## [Work to do]
Rewrite the data from the line containing "Given: Click Darren Pang's avatar" through the end of the data, replacing "avatar" with "profile photo" and leaving everything else unchanged. Leave the pictures out of your answer.
--- BEGIN Dataset records ---
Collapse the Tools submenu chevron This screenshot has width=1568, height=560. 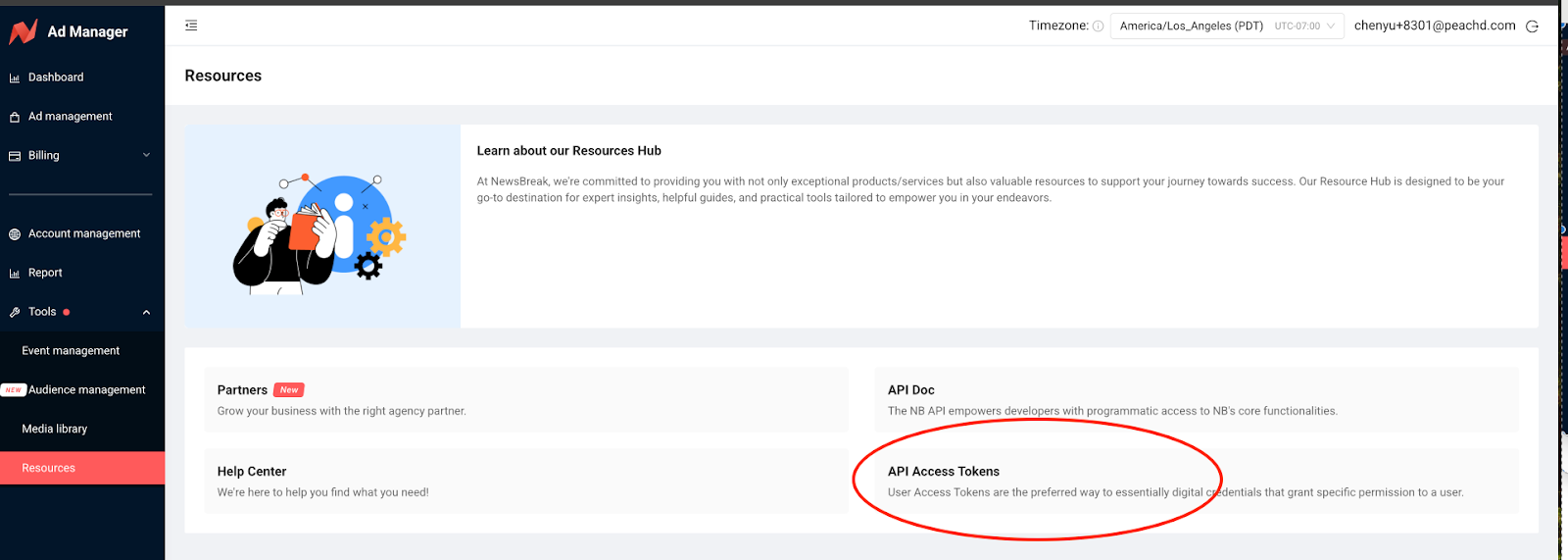pos(147,313)
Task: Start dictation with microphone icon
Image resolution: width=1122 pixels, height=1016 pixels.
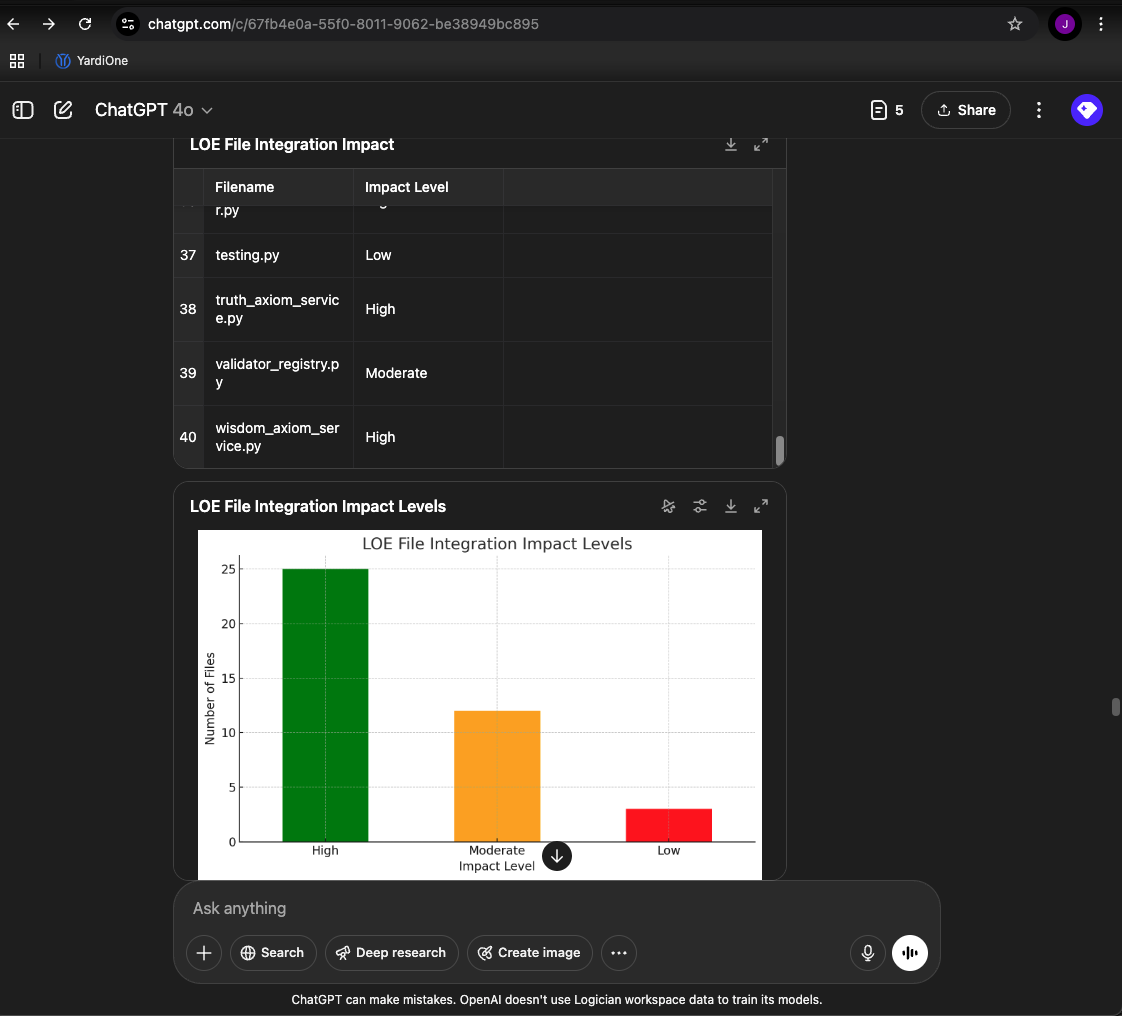Action: [867, 952]
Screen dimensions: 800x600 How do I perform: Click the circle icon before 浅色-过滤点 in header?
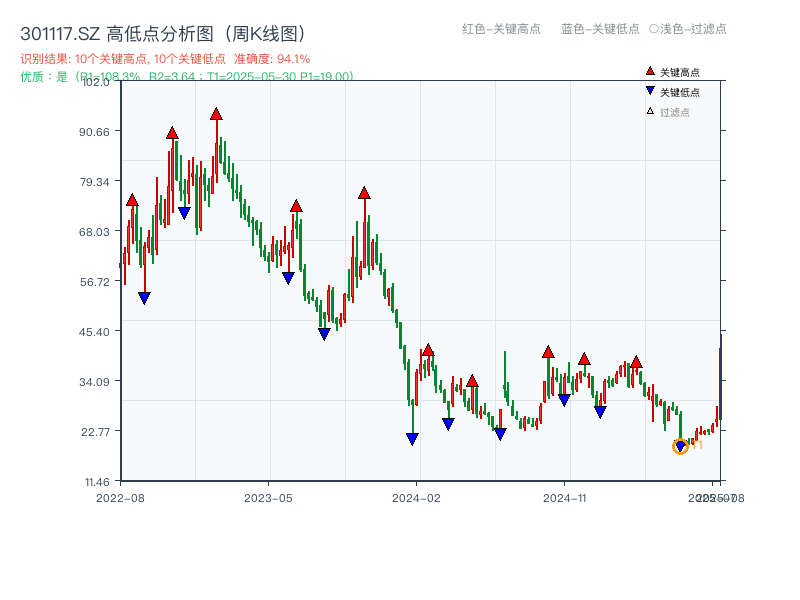652,30
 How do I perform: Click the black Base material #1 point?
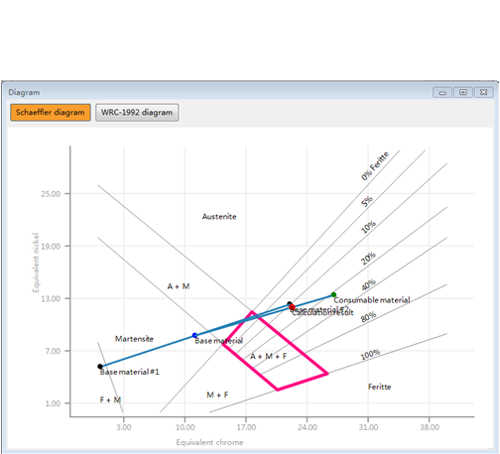[x=100, y=366]
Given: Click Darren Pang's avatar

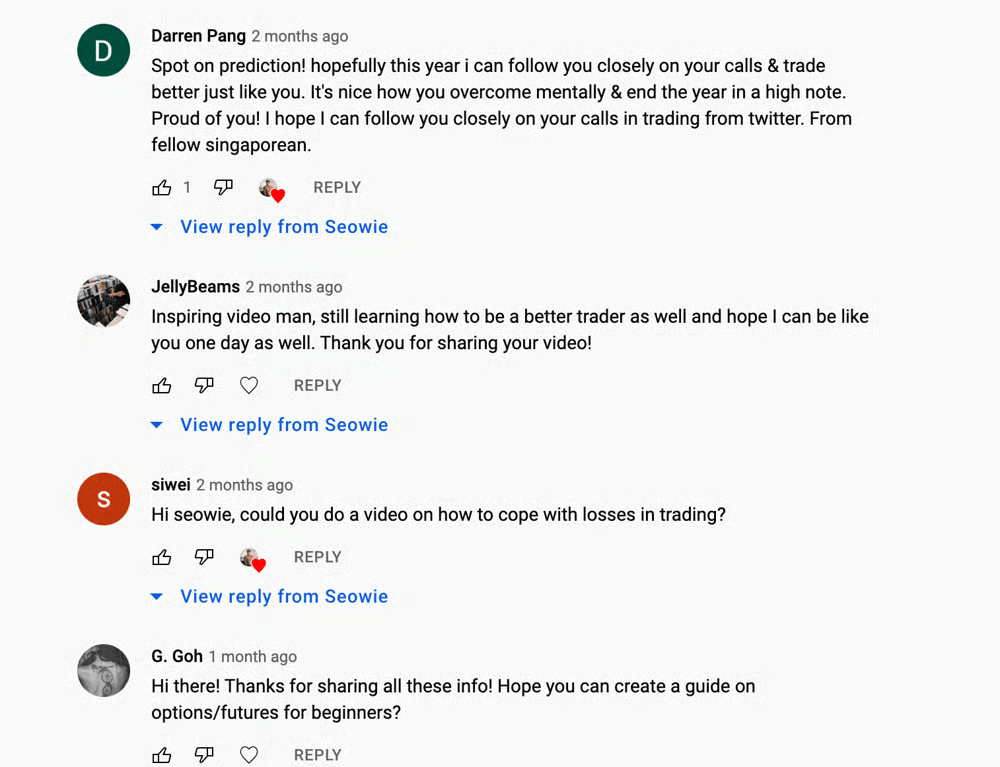Looking at the screenshot, I should (104, 50).
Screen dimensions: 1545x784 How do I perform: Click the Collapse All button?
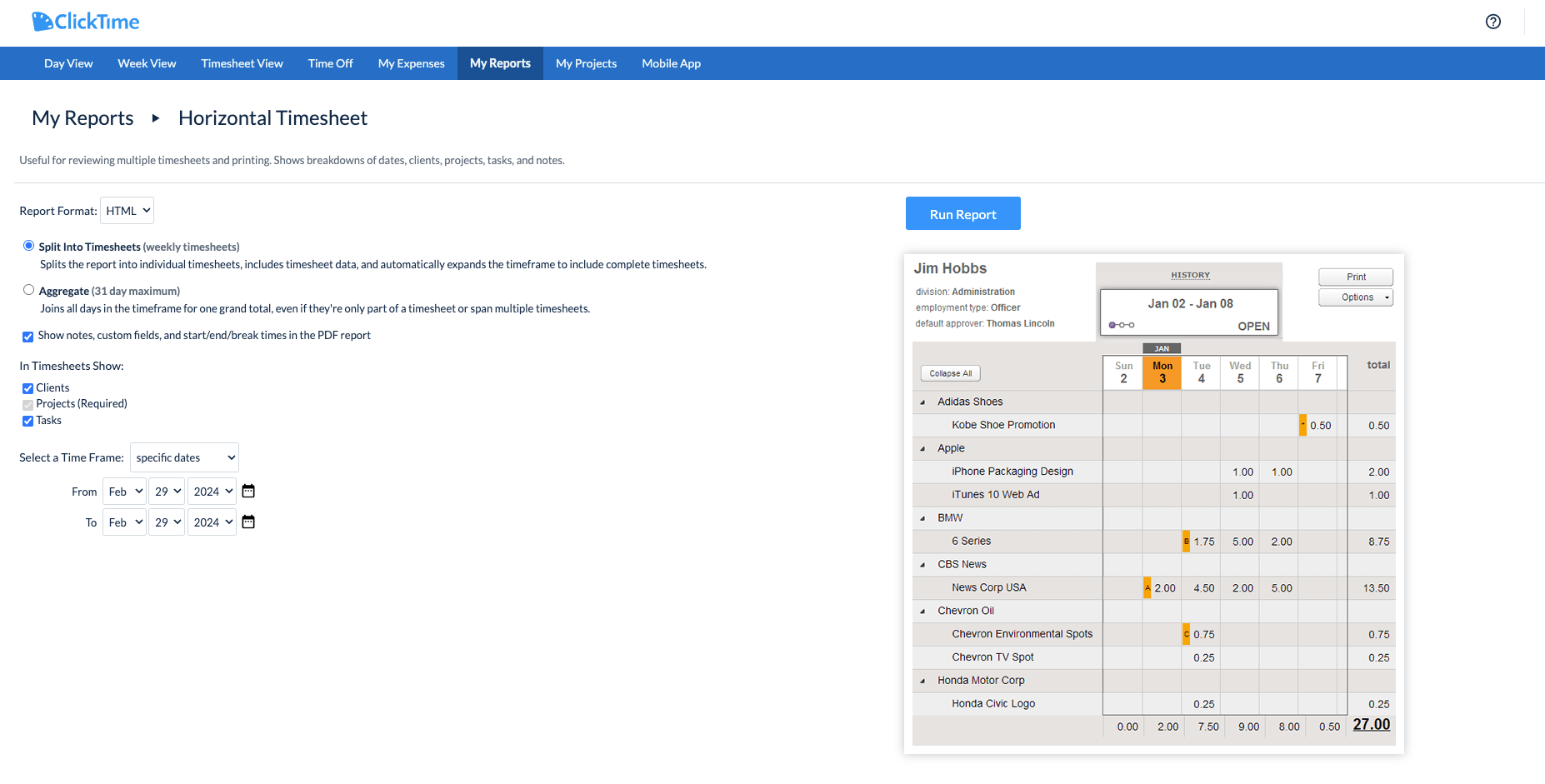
--- END Dataset records ---
## [The output]
Given: Click Darren Pang's profile photo

Looking at the screenshot, I should (104, 50).
Screen dimensions: 1545x784 How do I perform: Click the Collapse All button?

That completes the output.